* [Prompt]:
What is needed is an exact copy of the line with "Denver District E-mails (158, 2109)" and all lines that follow it in the entries below, the last line included.
[Material provided Boundary: Start]
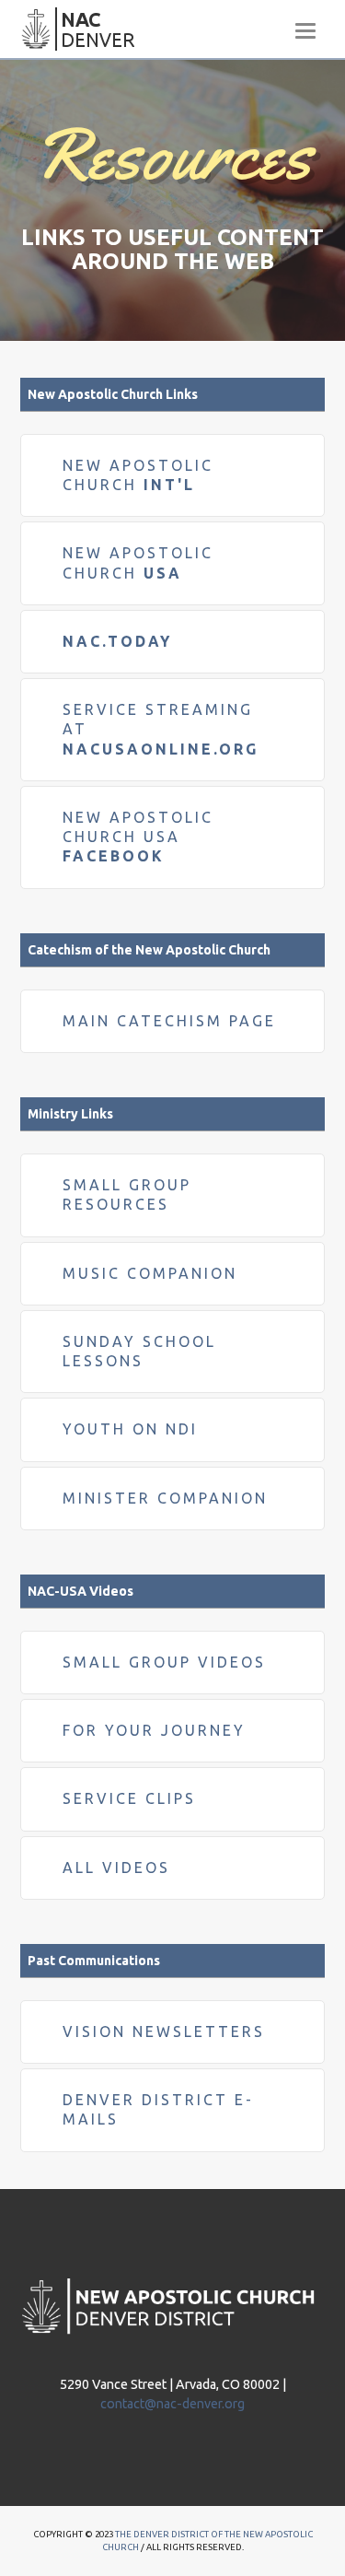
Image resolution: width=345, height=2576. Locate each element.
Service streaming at (161, 729)
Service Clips (129, 1798)
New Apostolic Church (138, 562)
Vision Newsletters (164, 2031)
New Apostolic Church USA (138, 837)
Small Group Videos (164, 1662)
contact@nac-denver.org (172, 2403)
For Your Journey (154, 1730)
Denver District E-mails (158, 2109)
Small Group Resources (127, 1194)
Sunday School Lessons (139, 1351)
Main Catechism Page (169, 1021)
[Material provided Boundary: End]
* [Answer for the task]:
Denver District E-mails (158, 2109)
Small Group Resources (127, 1194)
Sunday School Lessons (139, 1351)
Main Catechism Page (169, 1021)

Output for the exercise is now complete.